Итак, дилемма самоограничение или смерть стала постоянно воспроизводящейся проблемой практически каждого из самцов. Следовательно, реальное воспроизведение полового акта невозможно (за исключением вожака). Однако этот инстинкт преодолен быть не может. Но он может быть замещен какой-либо идеальной формой, которая не должна иметь никакого реального намека на замещаемое (иначе - смерть). Если нечаянную сексуальную разрядку может дать манипулирование каким-либо посторонним предметом (камень, палка, кость), то этот предмет и может стать устойчивым заместителем женщины. Поэтому и отношение к этому предмету перестает быть утилитарным: его берегут, хранят, стараются придать все более совершенную форму. Но если наконец прямо осознается, что предмет этот является символом сексуального действия - он табуируется как и сам запрещённый половой акт[542].
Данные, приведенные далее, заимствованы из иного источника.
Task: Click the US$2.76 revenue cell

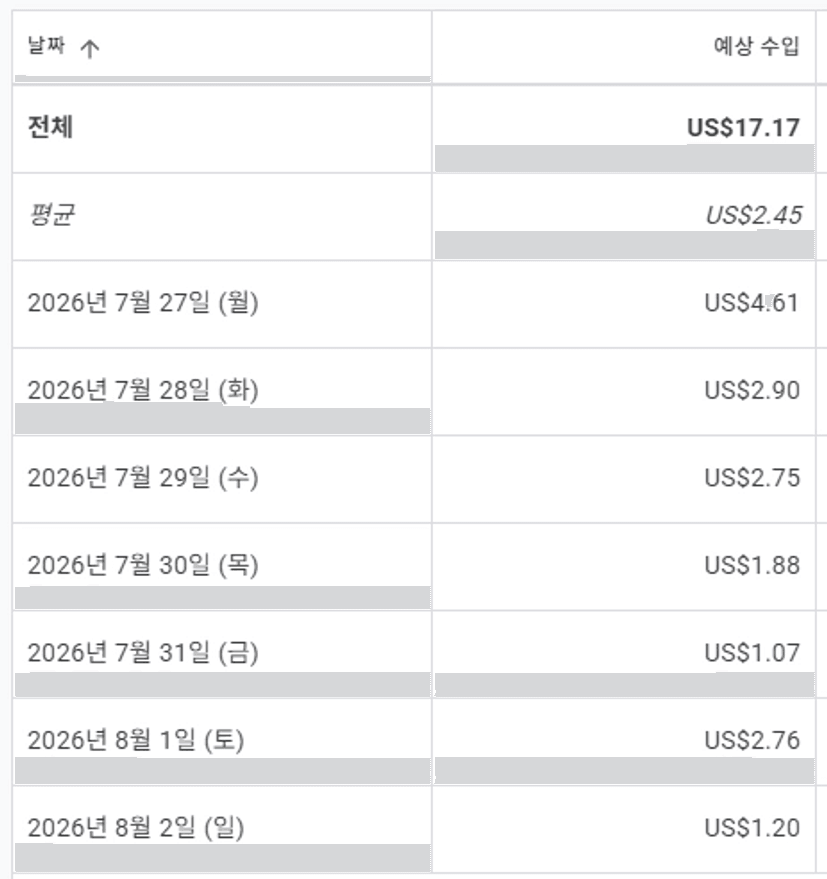Action: tap(752, 741)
Следует признать, что и эта точка зрения может встретить возражения (например, не совсем понятно как быть с тотемом - животным), но из всех существующих концепций (скорее - гипотез) она представляется наиболее реалистичной, так как связывает воедино появление социальных норм и идеальных представлений.
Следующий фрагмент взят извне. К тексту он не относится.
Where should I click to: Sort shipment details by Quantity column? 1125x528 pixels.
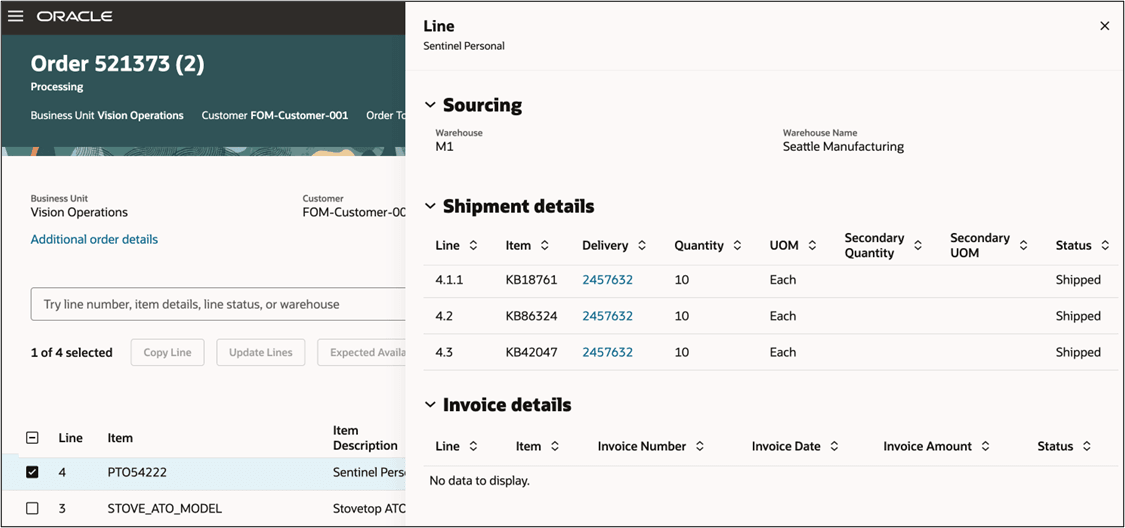[x=737, y=246]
Подводя итог рассматриваемому вопросу можно утверждать, что приблизительно 2-3 млн. лет назад люди выделились из животного состояния[543] и главной отличительной чертой, определяющей социальность является появление первичных социальных норм. Это были два главных табу, обеспечивших выживание в конкурентной борьбе с другими локальными общинами и адаптацию к природе - запрет убийства родственников и вступления с ними в половую связь. Принадлежность к роду определялась тотемной организацией. Становление последней - по причине замещения смертельно опасных половых отношений (с точки зрения одной из гипотез) - и явилась механизмом возникновения первичных социальных норм - зародышевой формы права.